HEAD-TO-HEAD TRIAL — In a prospective, open-label, blinded-outcome trial (COBRRA), 2760 patients with acute symptomatic pulmonary embolism or proximal deep-vein thrombosis were randomized to receive 3 months' treatment with apixaban (10 mg twice daily for 7 days, then 5 mg twice daily) or rivaroxaban (15 mg twice daily for 21 days, then 20 mg once daily). The incidence of clinically relevant bleeding (major or clinically relevant nonmajor bleeding), the primary endpoint, was significantly lower with apixaban than with rivaroxaban (3.3% vs 7.1%, RR 0.46 [95% CI 0.33-0.65]).
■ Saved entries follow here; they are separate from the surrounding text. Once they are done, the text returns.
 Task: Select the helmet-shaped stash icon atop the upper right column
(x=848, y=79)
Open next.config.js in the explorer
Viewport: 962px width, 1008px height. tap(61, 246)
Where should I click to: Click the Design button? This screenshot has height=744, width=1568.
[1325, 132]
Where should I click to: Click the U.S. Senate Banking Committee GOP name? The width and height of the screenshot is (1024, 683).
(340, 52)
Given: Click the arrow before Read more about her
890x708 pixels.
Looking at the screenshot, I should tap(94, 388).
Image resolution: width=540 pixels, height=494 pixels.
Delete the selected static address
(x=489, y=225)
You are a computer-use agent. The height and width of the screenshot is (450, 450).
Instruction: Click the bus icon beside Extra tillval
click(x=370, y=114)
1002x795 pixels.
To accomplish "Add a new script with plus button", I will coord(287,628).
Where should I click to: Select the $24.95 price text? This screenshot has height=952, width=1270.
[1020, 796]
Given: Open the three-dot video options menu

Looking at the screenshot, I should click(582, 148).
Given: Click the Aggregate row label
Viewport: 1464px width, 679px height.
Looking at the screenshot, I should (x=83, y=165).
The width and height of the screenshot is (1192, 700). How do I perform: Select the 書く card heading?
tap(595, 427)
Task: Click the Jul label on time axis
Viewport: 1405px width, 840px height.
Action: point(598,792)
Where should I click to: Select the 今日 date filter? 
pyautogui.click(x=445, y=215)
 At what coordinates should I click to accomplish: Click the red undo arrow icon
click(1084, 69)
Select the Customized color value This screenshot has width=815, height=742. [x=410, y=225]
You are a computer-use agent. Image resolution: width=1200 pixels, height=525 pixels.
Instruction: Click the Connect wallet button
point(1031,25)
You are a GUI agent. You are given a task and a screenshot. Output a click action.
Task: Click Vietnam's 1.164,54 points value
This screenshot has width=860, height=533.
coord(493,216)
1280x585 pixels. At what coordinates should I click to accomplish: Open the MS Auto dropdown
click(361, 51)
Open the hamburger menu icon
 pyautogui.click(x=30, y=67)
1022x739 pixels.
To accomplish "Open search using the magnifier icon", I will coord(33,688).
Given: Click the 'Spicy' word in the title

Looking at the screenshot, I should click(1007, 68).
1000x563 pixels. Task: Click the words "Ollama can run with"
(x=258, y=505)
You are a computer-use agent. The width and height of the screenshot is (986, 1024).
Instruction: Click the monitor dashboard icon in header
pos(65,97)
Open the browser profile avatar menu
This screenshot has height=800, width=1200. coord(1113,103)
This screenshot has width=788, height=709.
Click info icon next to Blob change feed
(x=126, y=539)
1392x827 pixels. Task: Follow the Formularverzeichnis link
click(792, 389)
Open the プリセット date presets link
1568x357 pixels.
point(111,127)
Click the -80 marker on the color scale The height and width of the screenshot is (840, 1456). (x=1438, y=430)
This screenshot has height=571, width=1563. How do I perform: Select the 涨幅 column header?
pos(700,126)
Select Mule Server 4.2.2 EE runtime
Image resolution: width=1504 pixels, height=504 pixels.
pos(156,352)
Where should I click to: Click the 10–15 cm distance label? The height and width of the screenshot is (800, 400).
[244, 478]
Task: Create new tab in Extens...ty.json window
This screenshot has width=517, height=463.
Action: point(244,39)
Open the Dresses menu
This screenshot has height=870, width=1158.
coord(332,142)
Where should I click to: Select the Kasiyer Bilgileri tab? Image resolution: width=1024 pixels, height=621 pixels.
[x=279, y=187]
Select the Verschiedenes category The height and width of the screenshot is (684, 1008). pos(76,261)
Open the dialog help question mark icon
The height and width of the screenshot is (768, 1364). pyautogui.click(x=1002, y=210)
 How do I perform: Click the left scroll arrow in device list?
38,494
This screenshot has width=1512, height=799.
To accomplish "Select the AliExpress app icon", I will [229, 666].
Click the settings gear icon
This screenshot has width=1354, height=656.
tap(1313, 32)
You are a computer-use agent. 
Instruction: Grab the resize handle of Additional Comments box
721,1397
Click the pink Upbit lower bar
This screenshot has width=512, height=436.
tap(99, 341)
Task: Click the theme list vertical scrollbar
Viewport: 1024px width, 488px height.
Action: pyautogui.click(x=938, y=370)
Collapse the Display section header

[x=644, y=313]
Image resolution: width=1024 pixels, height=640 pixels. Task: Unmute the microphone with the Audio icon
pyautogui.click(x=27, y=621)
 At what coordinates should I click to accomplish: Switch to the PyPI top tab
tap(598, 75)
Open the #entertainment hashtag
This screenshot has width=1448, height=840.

Major bleeding occurred in 0.4% of patients taking apixaban and in 2.4% of those taking rivaroxaban (RR 0.16 [95% CI 0.06-0.40]) and clinically relevant nonmajor bleeding occurred in 2.9% of patients taking apixaban and in 4.9% of those taking rivaroxaban (RR 0.59 [95% CI 0.40-0.86]). The authors state that most bleeding events with rivaroxaban occurred during the initial higher-dose phase. Rates of recurrent symptomatic VTE were similar in the two groups (1.1% with apixaban vs 1.0% with rivaroxaban (RR 1.08 [95% CI 0.52-2.23]). Mortality rates in both groups were low (<0.5% of patients); no deaths related to bleeding or recurrent VTE were reported.3

CONCLUSION — At the FDA-approved dosages that were studied in the COBRRA trial, apixaban appears to be safer than rivaroxaban for treatment of acute VTE.